Reporter Jia-Rui Chong notes that some residents of nearby Sulmona, where the radon emissions were detected, evacuated but returned prior to the L’Aquila event. The good news was that the earthquake, when it came, didn’t hit Sulmona — if you can call that good news. The bad news — for earthquake prediction — is, why didn’t it?

§ Sext. Something about Brown Decades proportions underlying Beaux Arts cladding makes 1 Broadway an extremely sophisticated-looking package, and I can think of no building that better deserves its front-row seat on New York Harbor.

I can’t say that I remember the armorial cartouches that Scout catalogues. It’s possible that they were hidden prior to the 1992 restoration. But the “First Class” and “Cabin Class” porticoes were and are elegant reminders of the bygone era of Transatlantic steamer travel. (As I understood it, the ground-floor booking offices were operated by the United States Lines, for which my father served as an assistant bursar one summer in the Thirties. He got the job, I should think, because his father, a judge in the building just across Bowling Green — the Customs Court — was essentially a very connected politician.) Just up the street, at 25 Broadway, the grand Cunard Line booking office can still be visited, although it has come down in the world: it’s a Post Office.

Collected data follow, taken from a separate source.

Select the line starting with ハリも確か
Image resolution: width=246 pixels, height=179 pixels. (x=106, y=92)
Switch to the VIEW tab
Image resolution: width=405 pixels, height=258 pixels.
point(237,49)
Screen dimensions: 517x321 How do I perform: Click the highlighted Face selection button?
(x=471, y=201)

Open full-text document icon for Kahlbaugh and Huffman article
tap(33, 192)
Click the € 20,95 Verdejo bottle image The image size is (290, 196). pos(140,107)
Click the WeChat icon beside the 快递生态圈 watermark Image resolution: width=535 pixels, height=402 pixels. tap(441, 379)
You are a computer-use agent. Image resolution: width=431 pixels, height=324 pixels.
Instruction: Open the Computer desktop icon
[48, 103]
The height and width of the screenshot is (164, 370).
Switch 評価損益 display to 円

§ Nones. The president’s visit to Ankara and Istanbul was probably the most substantive encounter of his European trip; Mr Aydintasbas’s essay suggests how vital it was to Turks themselves.

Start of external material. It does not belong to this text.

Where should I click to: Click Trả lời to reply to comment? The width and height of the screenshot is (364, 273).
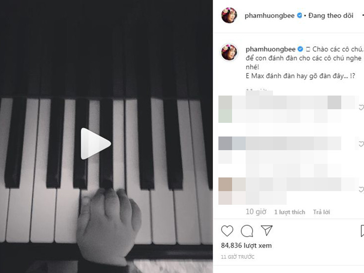tap(321, 212)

Mr. Obama’s visit to Ankara was a carefully calibrated series of messages and symbolic gestures that spoke to Turkey’s different segments. He met with the government leadership as well as opposition leaders from secular, nationalist and Kurdish parties. He pledged to support “Ataturk’s vision of Turkey as a modern and prosperous democracy,” as he wrote in the guestbook at the mausoleum of the founder of secular Turkey.

In our eternal identity crisis, we Turks have lately been thinking only in opposites — that you are either secular or religious, Kurd or Turk, European or Middle Eastern. It took a young foreign leader on his first visit here to remind us that we are all of those things, and much more.

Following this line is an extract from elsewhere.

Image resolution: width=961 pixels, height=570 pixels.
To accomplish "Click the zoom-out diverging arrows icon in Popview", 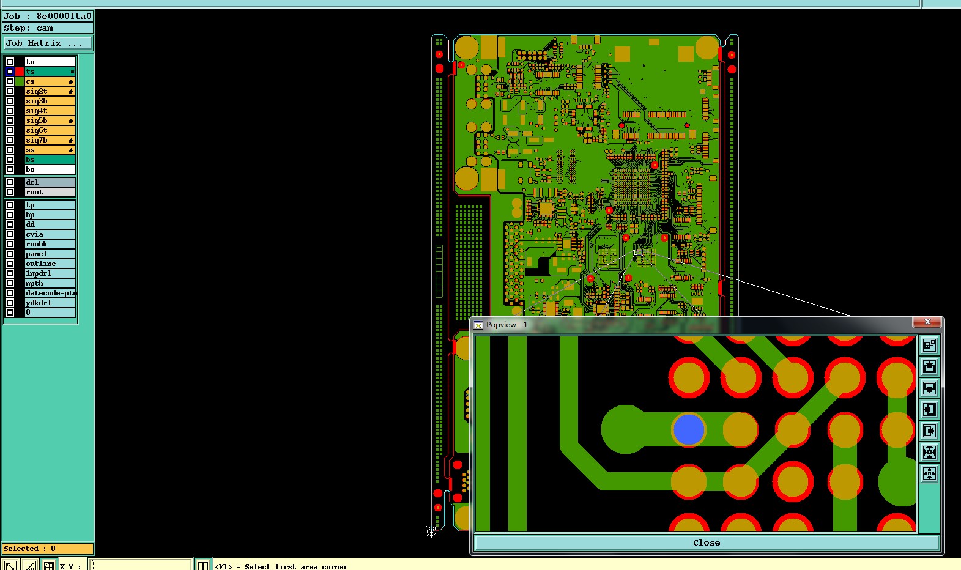I will [929, 473].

That last bit sounds very familiar.

§ Vespers. Since the Press is, for all intents and purposes, a charity, workers argue that charity begins on the shop floor.

They say their arguments were sympathetically received and that this has led to a change in tack from the former accountant and current chief executive of the press, Stephen Bourne and his fellow-managers.

Tomorrow, Unite is set to meet CUP management again, amid mounting hope that at least half of the jobs threatened by the restructuring will be saved in what looks like a U-turn by the publishers.

But the management is more cautious. Peter Davison, CUP’s corporate affairs director, confirms that the company is trying to soften the blow in a harsh employment environment but says structural change in the printing industry has swept away pretty much every lithographic printing company in the high-cost south of England.

§ Compline. I wish that marriage were gender-blind throughout the land. I don’t mention the issue very often, because I don’t see anything to discuss; dismantling the patriarchy is almost entirely a matter of waiting for its wrong-headed upholders to change their minds or, more likely, to die off.

I’ve believed, ever since the Sixties, that activism outside the legislature is never genuinely effective; it only sometimes appears to be when it is in fact no longer necessary. I acknowledge that this is arguably a self-serving rationalization of my horror of collective action. As I always say, two’s company; three is a performance.